### [THE TASK]
Please reproduce each of the entries below exactly as they appear.

### [DATA FOR THE TASK]
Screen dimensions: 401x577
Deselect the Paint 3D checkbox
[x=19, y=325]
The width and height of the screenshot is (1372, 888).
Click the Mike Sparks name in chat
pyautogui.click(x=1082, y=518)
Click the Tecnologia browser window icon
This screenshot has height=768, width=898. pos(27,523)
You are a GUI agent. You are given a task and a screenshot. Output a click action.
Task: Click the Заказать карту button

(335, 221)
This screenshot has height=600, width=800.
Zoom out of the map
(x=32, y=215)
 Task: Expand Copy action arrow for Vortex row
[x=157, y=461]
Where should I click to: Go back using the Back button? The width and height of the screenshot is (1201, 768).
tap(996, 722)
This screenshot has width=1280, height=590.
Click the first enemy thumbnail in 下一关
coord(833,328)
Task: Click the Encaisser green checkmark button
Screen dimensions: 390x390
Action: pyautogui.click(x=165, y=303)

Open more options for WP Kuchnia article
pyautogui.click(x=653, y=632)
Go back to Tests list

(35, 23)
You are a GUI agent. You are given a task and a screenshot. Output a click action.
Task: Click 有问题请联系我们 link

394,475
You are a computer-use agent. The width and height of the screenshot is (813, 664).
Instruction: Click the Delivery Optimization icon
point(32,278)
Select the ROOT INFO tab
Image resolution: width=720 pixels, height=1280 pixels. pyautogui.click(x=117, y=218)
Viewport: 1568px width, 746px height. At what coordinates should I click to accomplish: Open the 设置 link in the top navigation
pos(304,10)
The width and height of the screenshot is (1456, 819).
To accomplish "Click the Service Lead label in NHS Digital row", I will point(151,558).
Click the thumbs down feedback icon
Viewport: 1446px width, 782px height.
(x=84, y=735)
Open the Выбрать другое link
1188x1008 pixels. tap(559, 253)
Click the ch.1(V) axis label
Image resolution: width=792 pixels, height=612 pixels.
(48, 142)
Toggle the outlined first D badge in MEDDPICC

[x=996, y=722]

### [YOUR SOLUTION]
Screen dimensions: 401x577
Deselect the Paint 3D checkbox
[x=19, y=325]
The width and height of the screenshot is (1372, 888).
Click the Mike Sparks name in chat
pyautogui.click(x=1082, y=518)
Click the Tecnologia browser window icon
This screenshot has height=768, width=898. pos(27,523)
You are a GUI agent. You are given a task and a screenshot. Output a click action.
Task: Click the Заказать карту button

(335, 221)
This screenshot has height=600, width=800.
Zoom out of the map
(x=32, y=215)
 Task: Expand Copy action arrow for Vortex row
[x=157, y=461]
Where should I click to: Go back using the Back button? The width and height of the screenshot is (1201, 768).
tap(996, 722)
This screenshot has width=1280, height=590.
Click the first enemy thumbnail in 下一关
coord(833,328)
Task: Click the Encaisser green checkmark button
Screen dimensions: 390x390
Action: pyautogui.click(x=165, y=303)

Open more options for WP Kuchnia article
pyautogui.click(x=653, y=632)
Go back to Tests list

(35, 23)
You are a GUI agent. You are given a task and a screenshot. Output a click action.
Task: Click 有问题请联系我们 link

394,475
You are a computer-use agent. The width and height of the screenshot is (813, 664).
Instruction: Click the Delivery Optimization icon
point(32,278)
Select the ROOT INFO tab
Image resolution: width=720 pixels, height=1280 pixels. pyautogui.click(x=117, y=218)
Viewport: 1568px width, 746px height. At what coordinates should I click to accomplish: Open the 设置 link in the top navigation
pos(304,10)
The width and height of the screenshot is (1456, 819).
To accomplish "Click the Service Lead label in NHS Digital row", I will point(151,558).
Click the thumbs down feedback icon
Viewport: 1446px width, 782px height.
(x=84, y=735)
Open the Выбрать другое link
1188x1008 pixels. tap(559, 253)
Click the ch.1(V) axis label
Image resolution: width=792 pixels, height=612 pixels.
(48, 142)
Toggle the outlined first D badge in MEDDPICC

[x=996, y=722]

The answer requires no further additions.